A brief history of speech synthesis (text to speech)

Listen to this page using ReadSpeaker

Behind all our services there is a server-based software performing the speech synthesis, called text-to-speech software. The voices we use are provided by different providers but the technique behind the different voices has many similarities. Therefore we like to tell you briefly about the development of speech synthesis and its history.

The history of speech synthesis

Over the last few years there has been a great development of the quality of the speech produced with text to speech. Many people think that synthetic speech as it is also called sounds like robots from older movies. The truth is though that some voices almost sound like recorded speech and due to that we have seen a very strong growth of user groups for our services the last years.
When we invented the talking web in 2001 the target group was people with reading difficulties but now we see that the user group is much broader.

What you maybe don’t know is that the first synthetic speech was produced as early as in the late 18th century. The machine was built in wood and leather and was very complicated to use generating audible speech. It was constructed by Wolfgang von Kempelen and had great importance in the early studies of Phonetics. The picture to the right is the original construction as it can be seen at the Deutsches Museum (von Meisterwerken der Naturwissenschaft und Technik) in Munich, Germany.

Von Kempelen's speech synthesis machine

Here’s an audio sample of the synthetic speech the machine produced (WAV-file 776 kB) .

(First there is a human that says a sentence and then the machine tries to say the same. This was made by a re-construction of Kempelens machine.)

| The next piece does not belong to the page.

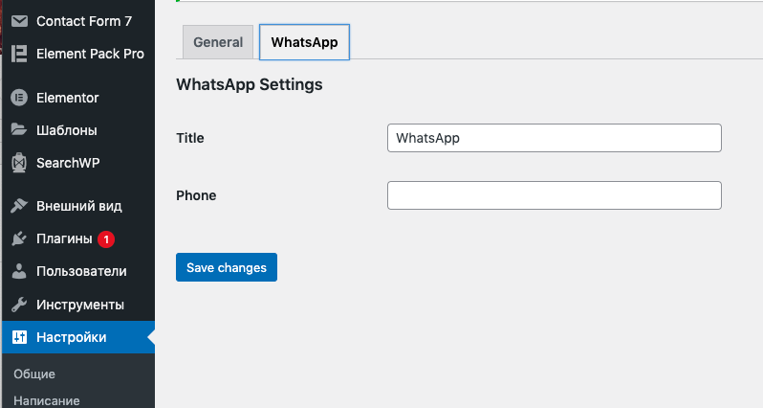Image resolution: width=763 pixels, height=408 pixels.
Task: Click the Elementor circle icon
Action: pos(19,98)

In the early 20th century when it was possible to use electricity to create synthetic speech, the first known electric speech synthesis was “Voder” and its creator Homer Dudley showed it to a broader audience in 1939 on the world fair in New York.

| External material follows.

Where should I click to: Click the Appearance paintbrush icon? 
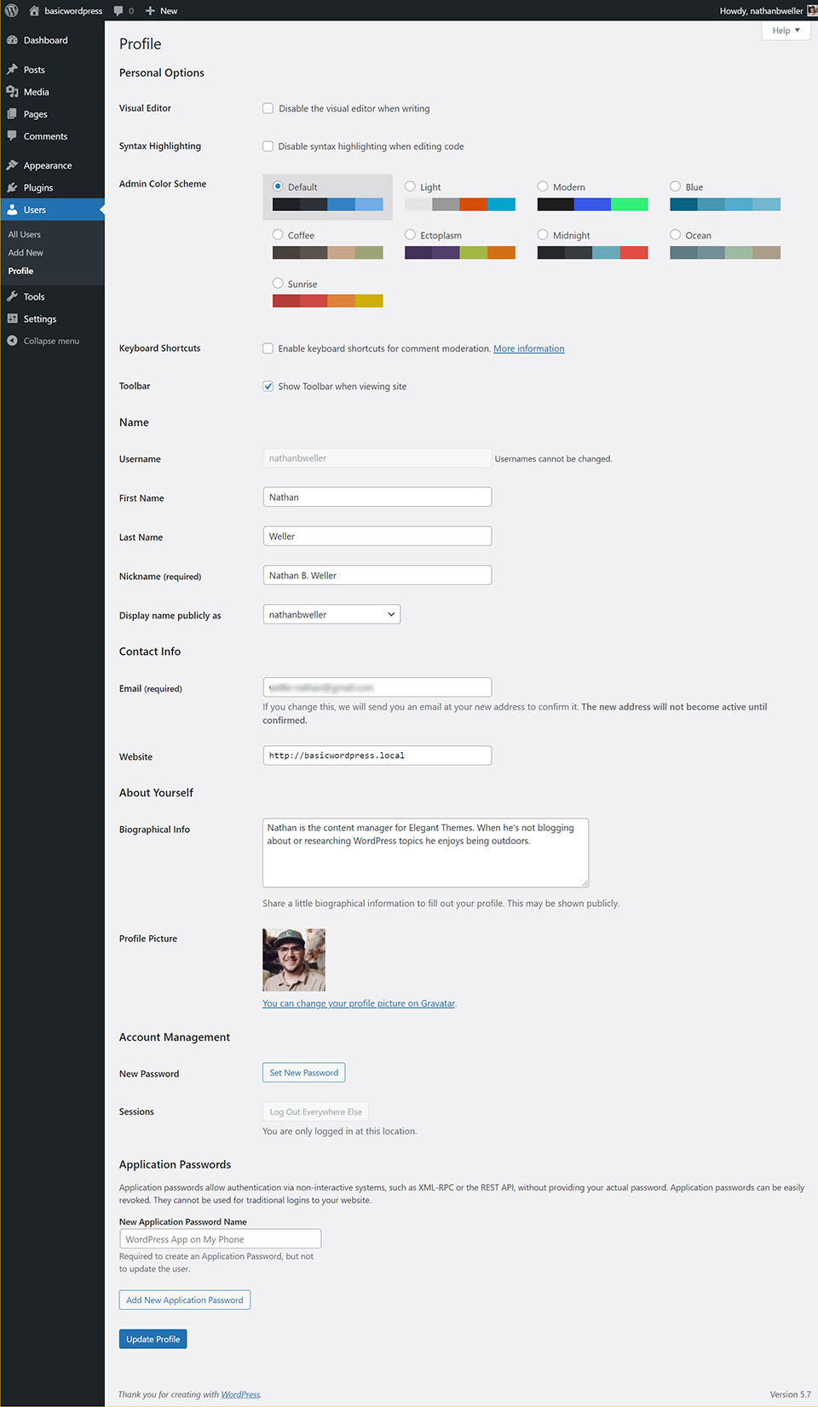[x=12, y=165]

Here’s an audio sample of Voder, the first electronic speech synthesis ever (WAV-file 381 kB)

One of the pioneers of the development of speech synthesis in Sweden was Gunnar Fant. During the 1950s he was responsible for the development of the first Swedish speech synthesis OVE (Orator Verbis Electris.) By that time it was only Walter Lawrences Parametric Artificial Talker (PAT) that could compete with OVE in speech quality.

Here’s a sample of OVE speech synthesis (WAV-file 77 kB).

and here’s a sample of the PAT speech synthesis (WAV 117 kB).

OVE and PAT were text-to-speech systems using Formant synthesis.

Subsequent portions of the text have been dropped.